The blonde-haired girl glanced over at him, cautiously, from Sheila’s other side.
‘Are you free on Wednesday night?’ he said, hoping by the quietness of his voice to insinuate something of their former intimacy.
‘I’m going to Geraldine’s on Wednesday night.’
‘How about Thursday?’ He ran through the nights of the week. At each one she shook her head, or laughed, or answered, ‘I thought I’d told you once before. My mother works most evenings.’
Finally, seeing his task was hopeless, he dropped behind with Bletchley, who, having left the other youths, was now following him as a chaperon, smiling, taking his arm as he caught him up and saying, ‘I should leave her alone, old man,’ and, ‘I’d call it a day, if I were you.’
‘I’ll hang on for a bit,’ he said.
Bletchley shrugged. He thrust one hand in his blazer pocket, restrung his satchel across his shoulder and turned back to the village.
After a few minutes Colin set off down the street, glancing at the doors and windows, finally identifying her home from his one previous visit to the street when, late one night, after leaving her, he had followed her, half-curious, to see actually which door she entered, even pausing and putting his ear against it, hearing nothing but silence, however, from the other side. Now when he reached it, the late afternoon light still bright in the street, he noticed the dark, scuffed marks around the loose, ill-fitting wooden handle; it was only a moment’s gesture to take the handle, knock, open the door, and step through to the room inside, nodding casually to its occupants as if he had been a visitor many times before. The window beside the door, covered in fine dust and flecked with rain-marks, was shaded by a single curtain, a piece of red cloth, irregularly fastened at the top and bleached, perhaps by the light itself, to a faint whiteness at the centre. No sound emerged from the house as he passed, and he went on walking along the pitted pavement, pausing farther on, and gazing back for a while the way he’d come. Several small children ran from door to door followed by a barking dog; he went round the end of the terrace and walked along the narrow backs trying to work out which of the doors might be her own, gazing hopefully at several.

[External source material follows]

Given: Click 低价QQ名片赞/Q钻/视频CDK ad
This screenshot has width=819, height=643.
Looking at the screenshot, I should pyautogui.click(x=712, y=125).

Apart from a woman emerging at one point and shaking a piece of cloth, there was no sign of life in the yards at all. He examined the windows: odd faces and figures were visible inside. He waited a little longer, then, with his hands in his pockets, conscious of the stares from several people in the yards of the houses on the other side, he went on to the road at the opposite end, returned to the street once more, glanced along it, then, his hands still in his pockets, walked slowly, with a half-lingering hope that even now he might be overtaken, back towards the village and the turning to his home.
‘The grey seeds of autumn wound my heart with a languor unknown. I lie down in grasses grey with grief, and clutch their soft texture to my face, my sorrow fed with bewilderment and rage, the earth bowed down by tears. I yearned for touches sure as death, yet all she gave were wounds that mortified my flesh and drew what she had hoped for now I see, a cry of anguish from my breast.’
He crossed out ‘languor’ and wrote ‘an intensity’, crossed out ‘an intensity’ and put ‘languor’ back again. He read it through, half murmuring the words, stooping in the faint light, lifting the pad from his knee and holding it before him to relieve the pressure on his back. Finally, when he could think of nothing else to add, he put the pencil in his jacket pocket and the pad inside the jacket itself, stood up, unbolted the door, pulled the chain and stepped out to the yard.
He closed the door behind him and went over to the house.
‘I don’t know what you do in there,’ his mother said. ‘I’ve been waiting to go for half an hour. Didn’t you hear me come to the door?’
‘Yes,’ he said.
‘Are you constipated, then?’ she said.
‘No,’ he said.
‘Well, I don’t know what he does,’ she said to his father, stepping out then to the yard, her feet sounding briskly across the ashes.
‘Are you reading books in there?’ his father said. ‘If you’re reading books you can read them just as well in here.’
‘I didn’t know she wanted to go,’ he said.
‘You must have done. Do you think she tries the door for fun?’
‘I just forgot she’d been,’ he said.
‘Forgot?’ he said. ‘Do you think it’s a palace, or summat, in theer? It’s t’on’y lavatory, tha knows, we’ve got.’
‘I’m sorry,’ he said. He went to the stairs.
‘And where are you going now?’ his father said.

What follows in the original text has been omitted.